Disrupting business at three banks or more was no small feat.  Kudos to those that peacefully blocked the doors by locking arms inside PVC pipes and sat there for over 8 hours, preventing the banks from opening. Rainforest Action Network was hard at work looking for the corporation/person Mr. Bank O. America, highlighting the result of the FEC vs Citizens United Supreme Court ruling which prohibits governments from placing limits on corporations or unions on independent political spending. Throughout the day people carried signs and chanted, “Corporations are not  people”, “Money is not speech” and “People before profit”.

Members of Iraq Veterans Against the War (IVAW), Global Exchange, Fellowship of Reconciliation, New Priorities Campaign and others were present outside the Bechtel headquarters all day, protesting Bechtel’s practice of greed and destruction. A record of the day, as well as links to Bechtel facts is at the @bechtelaction twitter feed. Bechtel spends millions on campaign contributions and lobbyists who secure war contracts, undermining democratic process, while directing billions of public dollars to build nuclear weapons and make its CEO a billionaire. Bechtel received more than $2 billion in U.S. taxpayer funds to fund infrastructure rebuilding projects in Iraq. Its Pentagon contracts increased $700 million in 2009 after heavy lobbying on the military spending bill, and rose to $2.49 billion in 2011. Kirsten Moller describes the morning’s events here.

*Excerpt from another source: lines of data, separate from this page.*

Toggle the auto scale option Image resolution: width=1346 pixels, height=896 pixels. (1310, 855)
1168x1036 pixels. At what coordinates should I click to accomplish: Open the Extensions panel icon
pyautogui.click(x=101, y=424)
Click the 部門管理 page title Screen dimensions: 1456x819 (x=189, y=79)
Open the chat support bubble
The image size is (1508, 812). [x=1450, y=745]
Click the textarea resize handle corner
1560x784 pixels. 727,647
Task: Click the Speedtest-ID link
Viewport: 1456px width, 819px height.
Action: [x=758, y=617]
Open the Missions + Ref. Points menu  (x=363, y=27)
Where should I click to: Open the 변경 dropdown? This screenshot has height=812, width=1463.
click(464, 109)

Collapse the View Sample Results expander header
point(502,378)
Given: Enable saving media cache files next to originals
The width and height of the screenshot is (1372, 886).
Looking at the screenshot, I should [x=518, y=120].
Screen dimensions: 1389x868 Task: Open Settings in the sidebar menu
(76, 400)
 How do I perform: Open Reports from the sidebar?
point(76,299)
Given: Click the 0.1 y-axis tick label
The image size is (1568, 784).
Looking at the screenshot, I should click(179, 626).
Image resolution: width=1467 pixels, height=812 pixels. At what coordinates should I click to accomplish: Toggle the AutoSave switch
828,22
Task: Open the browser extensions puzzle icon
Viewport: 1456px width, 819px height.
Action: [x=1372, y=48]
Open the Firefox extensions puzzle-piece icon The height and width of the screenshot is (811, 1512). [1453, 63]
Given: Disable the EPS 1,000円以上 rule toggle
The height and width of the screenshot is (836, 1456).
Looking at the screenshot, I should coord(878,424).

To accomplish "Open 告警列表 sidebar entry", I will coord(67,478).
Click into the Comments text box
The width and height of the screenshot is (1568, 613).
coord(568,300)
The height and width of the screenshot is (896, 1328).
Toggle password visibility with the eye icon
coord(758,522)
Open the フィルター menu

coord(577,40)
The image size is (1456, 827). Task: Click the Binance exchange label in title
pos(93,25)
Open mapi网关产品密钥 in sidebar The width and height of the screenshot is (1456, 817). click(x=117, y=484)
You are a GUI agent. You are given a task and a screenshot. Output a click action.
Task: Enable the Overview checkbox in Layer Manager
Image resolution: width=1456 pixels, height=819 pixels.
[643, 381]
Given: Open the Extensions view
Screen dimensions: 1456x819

At 3pm about 75 people gathered to hear testimony about Bechtel, the impacts of war and occupation in the US and abroad. Global Exchange’s Dalit Baum spoke about corporate profiteering from war and ‘conflict management. Watch it here. At the end, IVAW members staged Operation First Casualty – recreating the situation and conditions present in Iraq which allow US military to arbitrarily detain civilians, by abducting members of the teach in. IVAW members had staged this action at different locations throughout the day and created a loud, aggressive and frankly, scary environment that brought home the sense of terror that people in Iraq and other occupied countries experience every day. The action is captured here. It contains strong language.


The action drew attention to a provision in the National Defense Authorization Act that obliterates constitutionally protected due process rights, permitting the the arrest and indefinite detention of US citizens anywhere in the world, including the US. More information about the NDAA can be read here.

The People’s Food Bank of America served up food to everyone at Justin Herman/Bradley Manning Plaza and Dancing Without Borders and CodePINK staged the ‘One People’ Flashmob before we marched up Market street behind the ‘Seize the Banks’ banner. Many folks sought shelter before arriving to the Cathedral Hill Hotel to post photos (a great stream of photos from the day are here), videos and blogs, warm wet feet and reflect on the Day of Action – believing that whatever happens next – we are unstoppable.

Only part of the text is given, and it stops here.